As one of the original architects of Amazon’s EC2, Opscode CTO Chris Brown witnessed firsthand what happens when you make ubiquitous and nearly infinite computing power available to engineers who were used to working with a handful of machines. In short, you become very, very popular.

But all of that additional computing capacity created a new problem for IT managers. 

“When you have that capacity at hand you have no idea how to manage it,” said Brown. “The next thing you need is automation to dynamically mange that.”

Opscode saw an opportunity to solve this problem and built the open source Chef framework for automating application development on the cloud. In the process, they’ve also come up with a template for how the open source cloud could operate.

“At the beginning we all wanted to treat the cloud as an easier way to get the compute units that looked like the old thing we used to get buying a physical machine,” Brown said. “But that’s not actually true. Designing the cloud and for the cloud are different than what is now legacy.”

Developing for the Cloud

Born of the same mold as Puppet, Chef is part of the orchestration layer of platform-agnostic software aimed at allowing developers to create a reproducible blueprint for server configuration and automation. But Chef goes beyond simply managing the machines and aims to create a new development model that’s fluid, a concept known as “infrastructure as code.”

The fluid approach puts Opscode at the cutting edge of DevOps. Developers and system administrators work together from a common cookbook or recipe – Chef’s blueprint for what the application requires from the system and vice versa. It’s an approach that requires companies accustomed to operating in a traditional IT environment to pitch those old notions out the window.

“If you treat compute as a throwaway resource it removes some stress and allows you to radically change the way you design,” he said. “The legacy of the server huggers, those days are gone.
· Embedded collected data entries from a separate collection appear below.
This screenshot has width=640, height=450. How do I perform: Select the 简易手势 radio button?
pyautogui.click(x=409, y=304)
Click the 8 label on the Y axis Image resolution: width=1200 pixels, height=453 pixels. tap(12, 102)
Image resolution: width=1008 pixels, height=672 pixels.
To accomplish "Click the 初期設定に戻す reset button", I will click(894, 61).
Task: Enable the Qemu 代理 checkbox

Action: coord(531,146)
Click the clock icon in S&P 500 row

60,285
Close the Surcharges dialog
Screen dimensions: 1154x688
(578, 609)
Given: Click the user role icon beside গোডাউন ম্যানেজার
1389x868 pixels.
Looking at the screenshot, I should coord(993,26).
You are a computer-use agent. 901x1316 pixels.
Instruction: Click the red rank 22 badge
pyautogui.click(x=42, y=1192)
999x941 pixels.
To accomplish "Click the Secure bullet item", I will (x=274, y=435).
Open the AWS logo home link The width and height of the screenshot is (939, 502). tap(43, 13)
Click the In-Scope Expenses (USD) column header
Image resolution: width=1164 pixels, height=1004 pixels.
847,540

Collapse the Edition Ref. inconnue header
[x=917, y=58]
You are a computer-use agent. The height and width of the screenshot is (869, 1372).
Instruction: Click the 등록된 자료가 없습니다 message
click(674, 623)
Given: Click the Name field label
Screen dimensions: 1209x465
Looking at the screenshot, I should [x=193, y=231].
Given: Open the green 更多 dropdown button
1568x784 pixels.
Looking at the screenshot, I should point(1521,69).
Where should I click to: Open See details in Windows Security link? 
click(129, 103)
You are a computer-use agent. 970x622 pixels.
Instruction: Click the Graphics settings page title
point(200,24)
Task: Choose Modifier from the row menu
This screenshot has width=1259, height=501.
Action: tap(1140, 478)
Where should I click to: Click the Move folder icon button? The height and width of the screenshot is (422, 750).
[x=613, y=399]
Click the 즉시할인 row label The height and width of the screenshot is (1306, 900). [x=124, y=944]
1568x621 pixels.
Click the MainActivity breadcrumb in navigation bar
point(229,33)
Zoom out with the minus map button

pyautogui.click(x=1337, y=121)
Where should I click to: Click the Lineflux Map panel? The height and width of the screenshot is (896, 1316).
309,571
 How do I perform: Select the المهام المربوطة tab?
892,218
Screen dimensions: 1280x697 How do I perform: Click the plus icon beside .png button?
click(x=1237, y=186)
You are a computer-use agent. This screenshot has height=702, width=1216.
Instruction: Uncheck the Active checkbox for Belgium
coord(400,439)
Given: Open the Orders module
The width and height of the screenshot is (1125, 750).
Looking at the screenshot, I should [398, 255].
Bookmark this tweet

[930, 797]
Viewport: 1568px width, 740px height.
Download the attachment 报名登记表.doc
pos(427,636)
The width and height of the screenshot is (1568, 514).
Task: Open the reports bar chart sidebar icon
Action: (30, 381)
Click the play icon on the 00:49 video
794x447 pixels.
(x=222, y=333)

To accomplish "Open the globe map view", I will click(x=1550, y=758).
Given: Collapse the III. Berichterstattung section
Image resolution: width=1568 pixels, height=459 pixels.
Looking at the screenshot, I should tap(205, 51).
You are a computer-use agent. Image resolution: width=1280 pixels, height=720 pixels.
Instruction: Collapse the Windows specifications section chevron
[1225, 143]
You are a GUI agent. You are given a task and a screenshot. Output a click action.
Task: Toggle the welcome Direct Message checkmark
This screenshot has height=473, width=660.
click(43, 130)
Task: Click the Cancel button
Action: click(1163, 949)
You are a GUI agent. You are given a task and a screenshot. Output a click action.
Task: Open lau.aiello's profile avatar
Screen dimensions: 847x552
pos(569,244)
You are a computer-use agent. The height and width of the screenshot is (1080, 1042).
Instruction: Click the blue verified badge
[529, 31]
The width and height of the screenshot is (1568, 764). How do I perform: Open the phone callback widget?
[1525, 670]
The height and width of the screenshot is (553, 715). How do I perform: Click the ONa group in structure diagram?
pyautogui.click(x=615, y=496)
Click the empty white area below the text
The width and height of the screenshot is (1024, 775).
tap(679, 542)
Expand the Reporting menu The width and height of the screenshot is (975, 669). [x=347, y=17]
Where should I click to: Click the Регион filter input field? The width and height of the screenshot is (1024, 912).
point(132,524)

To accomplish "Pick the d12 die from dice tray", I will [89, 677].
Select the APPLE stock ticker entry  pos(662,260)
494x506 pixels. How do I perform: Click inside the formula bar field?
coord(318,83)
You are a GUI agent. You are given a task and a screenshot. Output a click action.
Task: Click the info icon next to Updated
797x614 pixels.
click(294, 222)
It’s very easy to correct your mistakes in a dynamic environment.

“It means a much more hopefully streamlined and visible way to do app deployment and version tracking,” Brown said, “to understand the interdependencies of components and infrastructure.”

IaaS vs. PaaS, a False Debate?

Leaders of the open cloud seriesLooking at the broader picture of cloud services, IaaS and PaaS architects could take a lesson from Chef in finding a common recipe for communicating capabilities between machines in a cloud or between clouds, Brown says. As it is, no two implementations allow you to define the details of security and networking the same way, he says.

“We almost need a declarative language for the cloud to describe how the pieces work together so you can build up with the pieces you want,” Brown said.

A language that allows for such interoperability would end the “artificial debate” happening now in the industry over whether IaaS or PaaS is the better use case in balancing cost and control, Brown said. Some say Infrastructure-as-a-Service is “too primitive,” Brown said, requiring specialists to build in the cloud and creating high developments costs. On the other side, Platform-as-a-Service is “too sealed” and developing on one platform can make it harder to change platforms down the line.

A common language would create a truly open cloud in which companies could “pick up that language and move from one cloud to another,” he said.

“I don’t know what that language ought to look like,” he said, “But it would be able to, in a programmatic fashion, make those demands of a cloud system and see how they perform.”

Brown will take a deep dive into this issue, along with Kyle MacDonald of Canonical and Peter Magnusson of Google App Engine in the keynote panel, “IaaS vs. PaaS: Composable primitives for building in the cloud,” at CloudOpen, Aug. 29-31 in San Diego.